Veri satırları
━━━━━━

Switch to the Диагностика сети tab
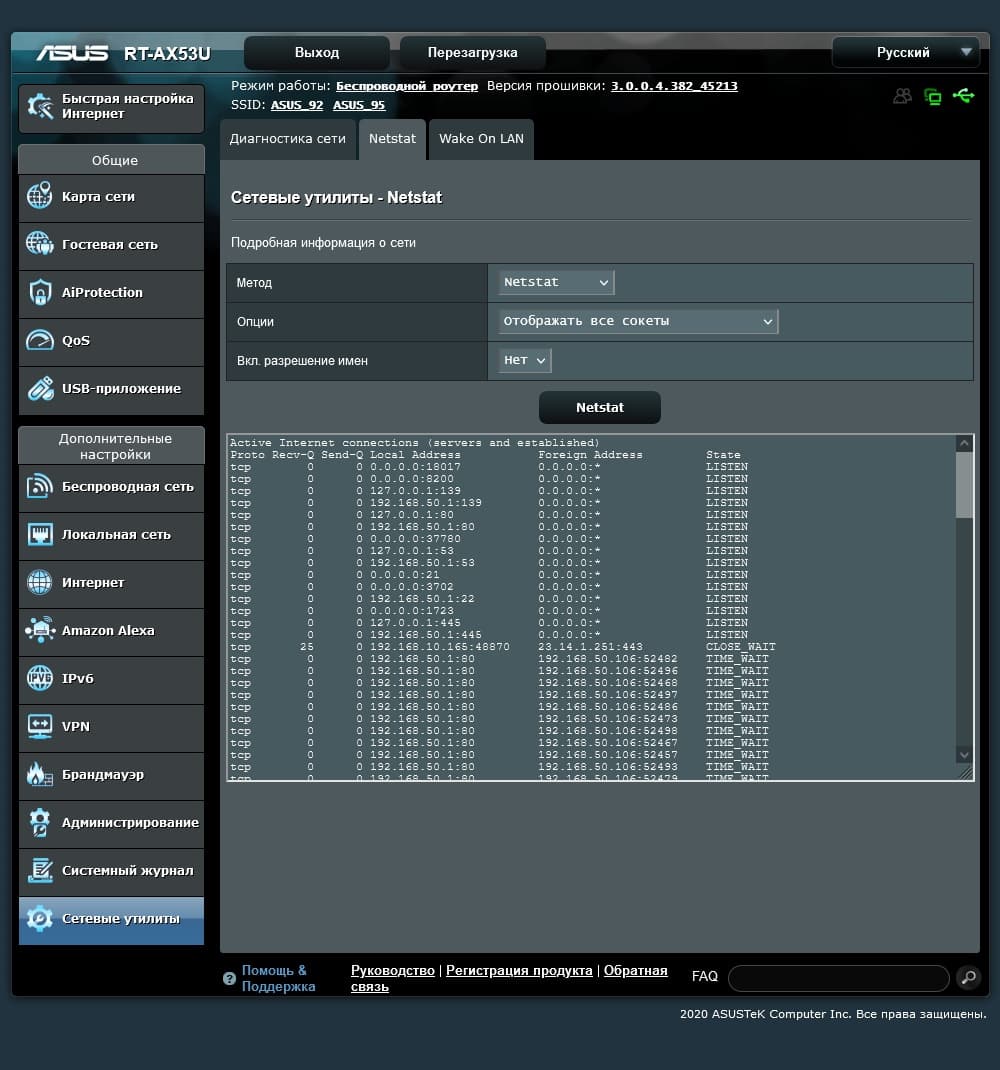1000x1070 pixels. click(x=288, y=139)
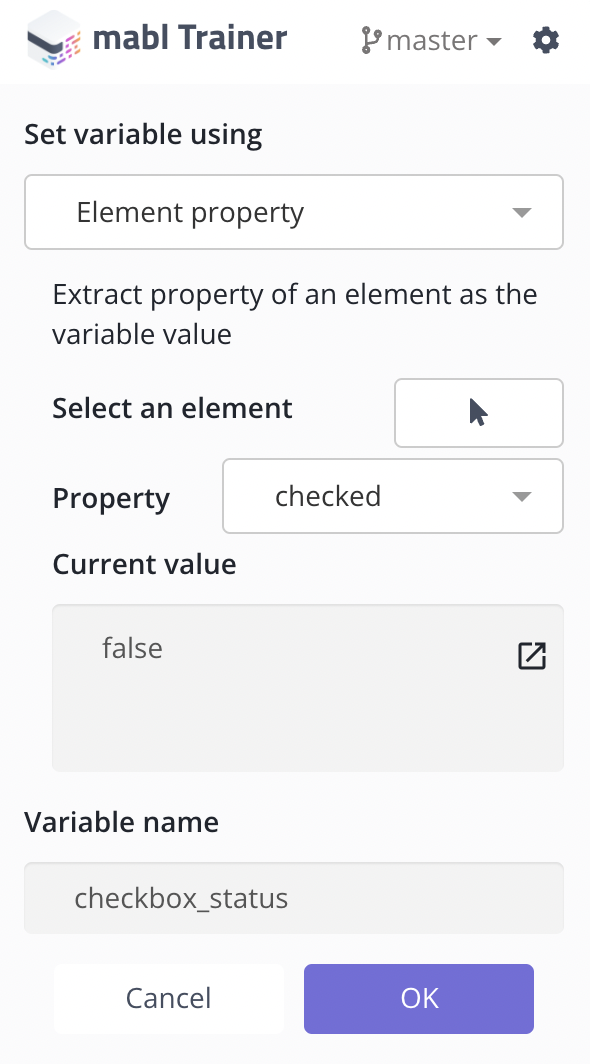Confirm the variable with OK
Viewport: 590px width, 1064px height.
coord(419,998)
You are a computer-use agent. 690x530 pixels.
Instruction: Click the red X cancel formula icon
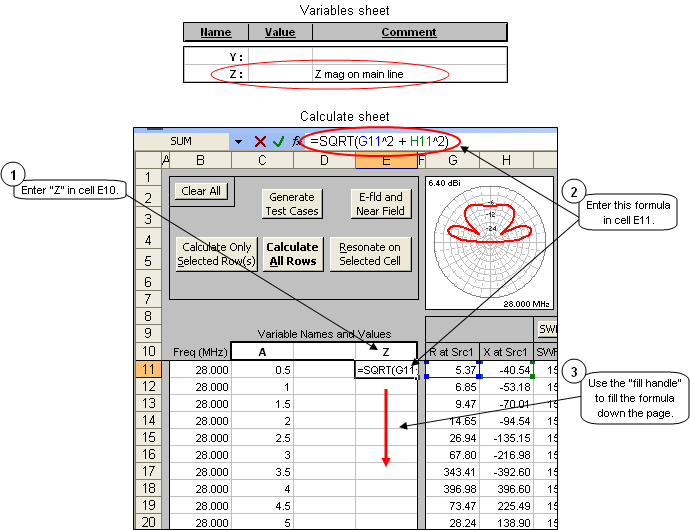point(260,142)

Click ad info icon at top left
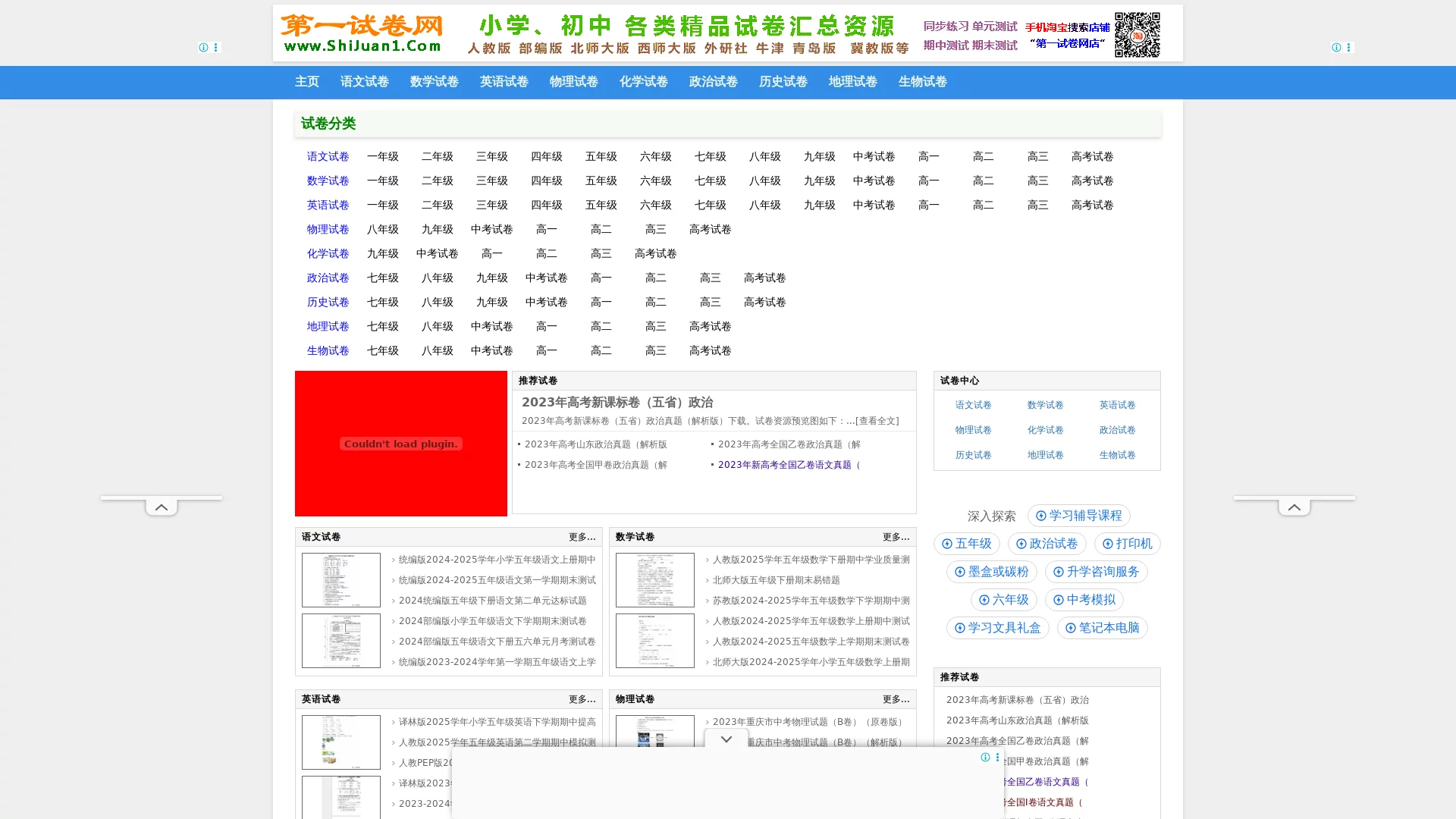[x=203, y=47]
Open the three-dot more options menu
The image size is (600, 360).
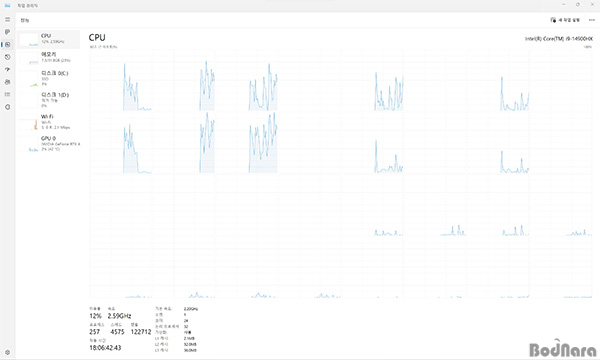click(592, 20)
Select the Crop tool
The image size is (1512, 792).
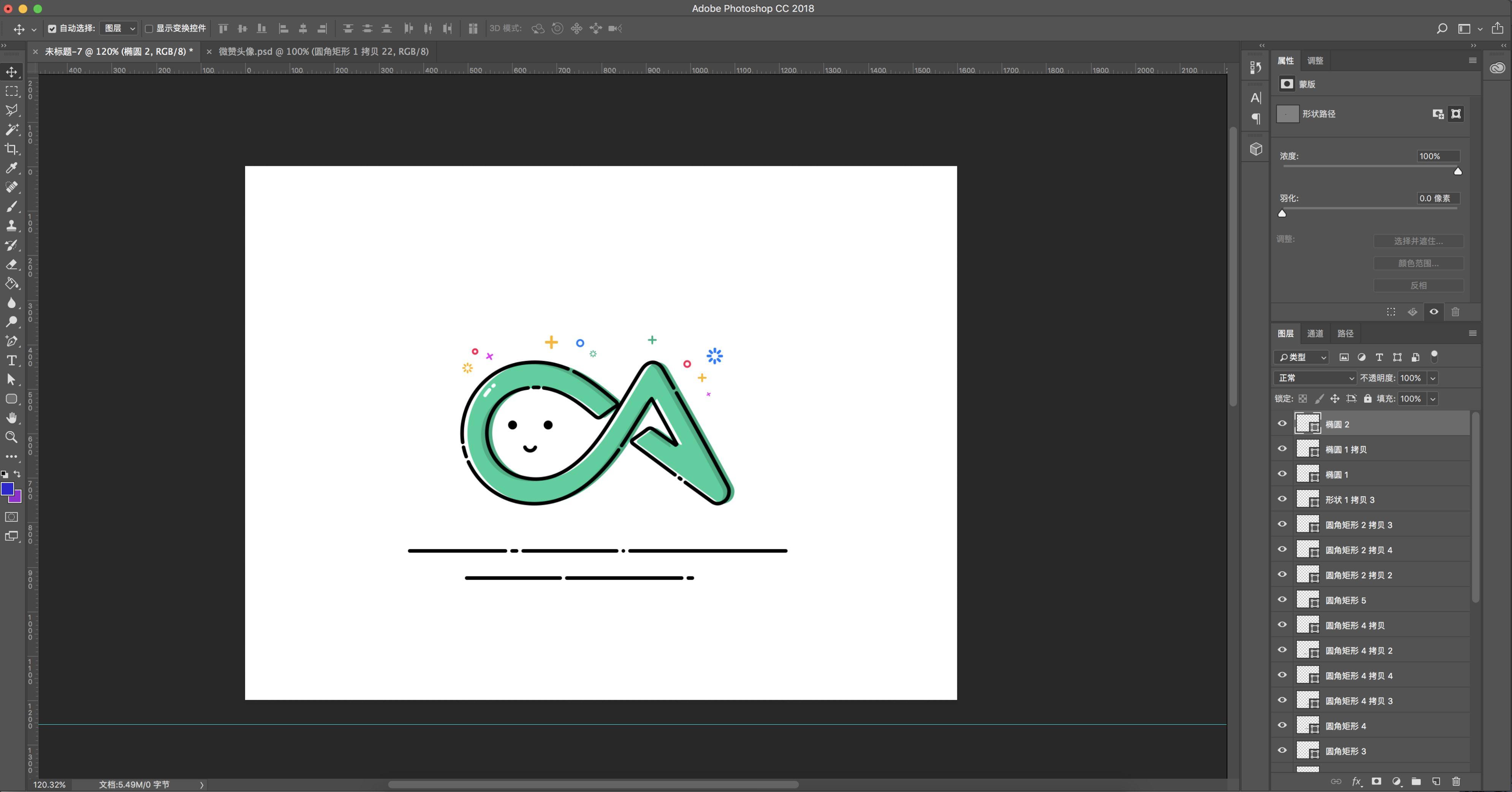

━━━━━━

## Hedef
"Open the three-dot more options menu" ifadesini içeren satırdan başlayıp verilerin sonuna kadar uzanan satırları, iki uç da dahil, hiç değiştirmeden yazın. Resimleri yanıta katmayın.

## Yanıt aşağıda
Open the three-dot more options menu
The image size is (600, 360).
click(592, 20)
Select the Crop tool
The image size is (1512, 792).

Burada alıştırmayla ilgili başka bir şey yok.